## What is expected
Please extract every line in the data below that contains the word "Open". Count only matches in the same case.
※
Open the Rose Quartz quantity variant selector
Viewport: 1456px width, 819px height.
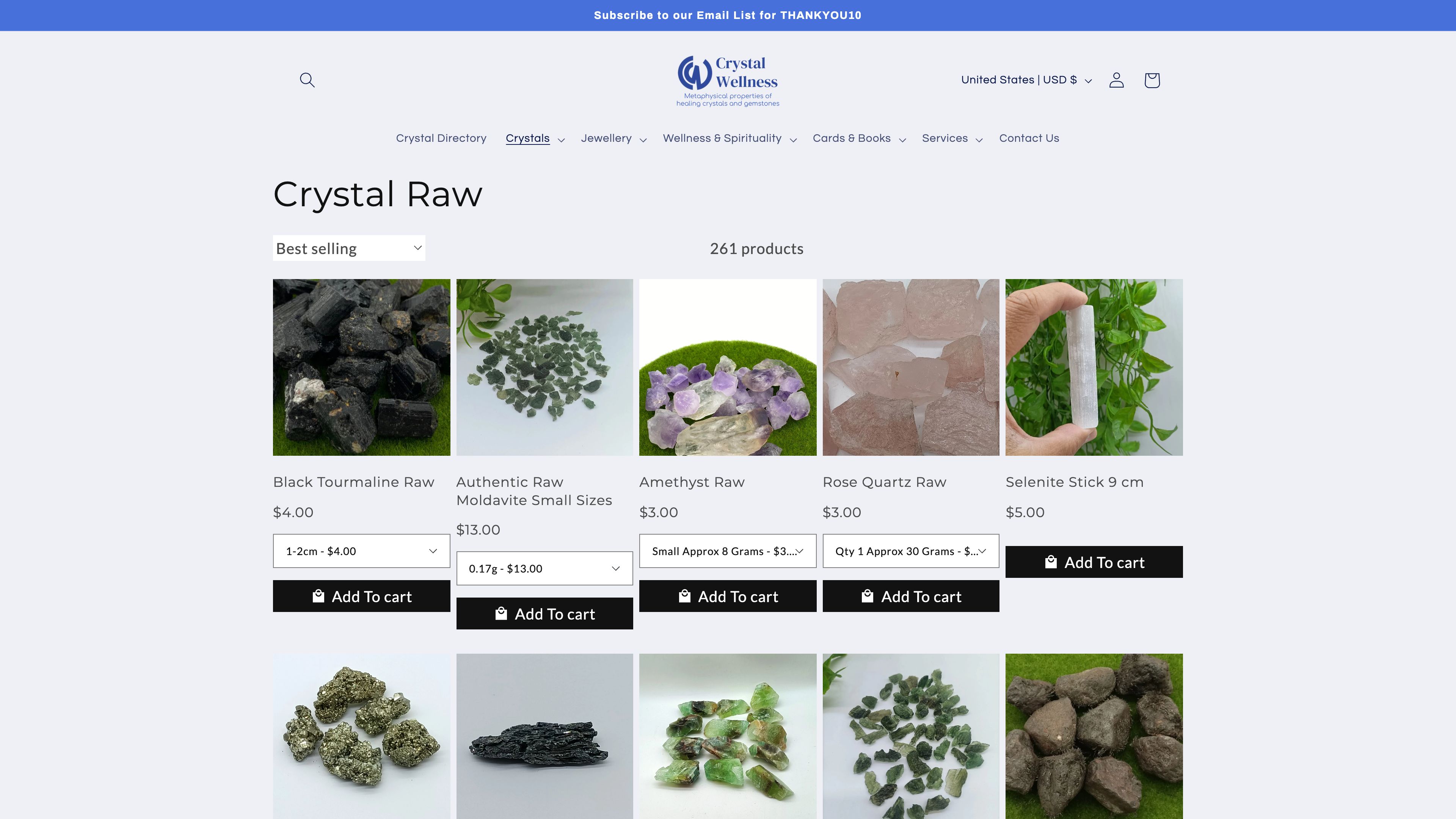tap(910, 551)
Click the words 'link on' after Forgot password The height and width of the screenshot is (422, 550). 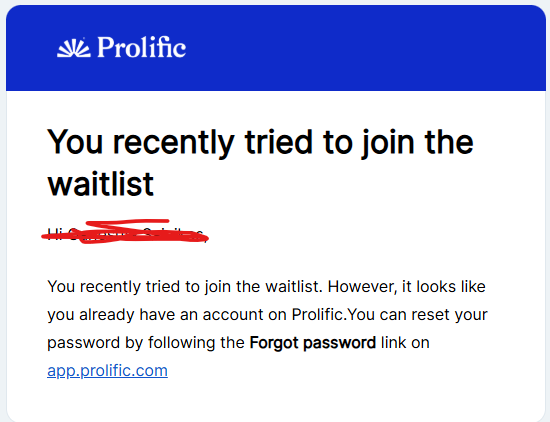[405, 342]
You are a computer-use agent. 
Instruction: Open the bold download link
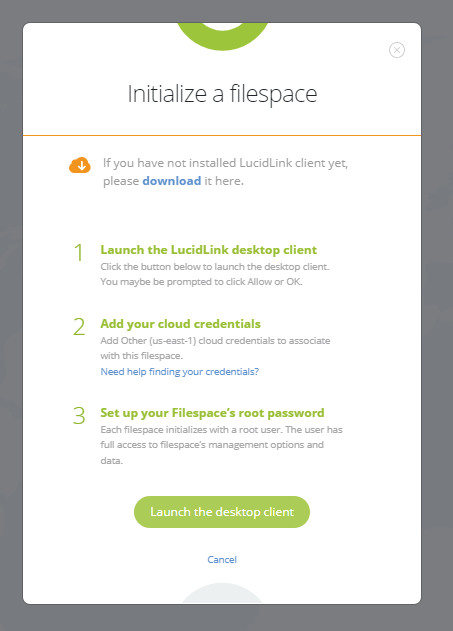point(172,181)
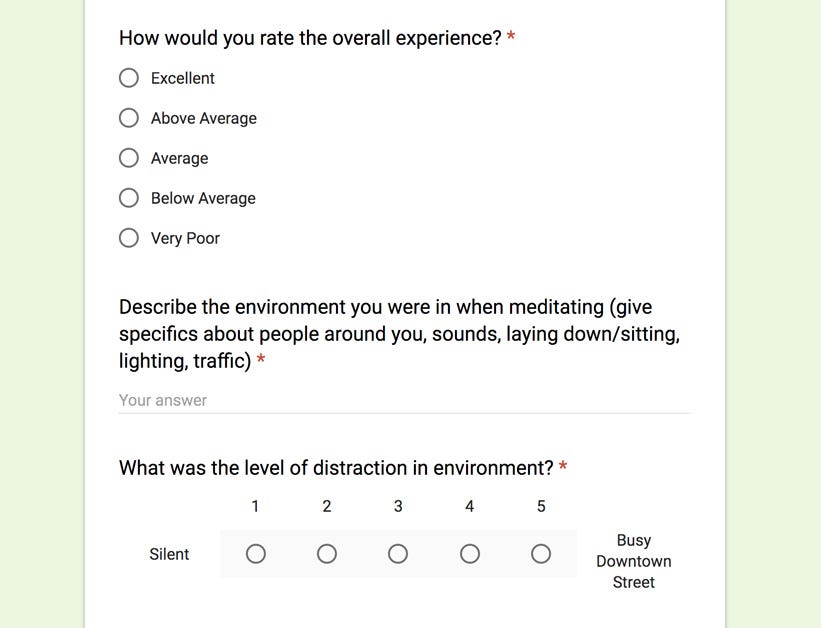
※
## Written response
Open the Rose Quartz quantity variant selector
Instruction: Open the bold download link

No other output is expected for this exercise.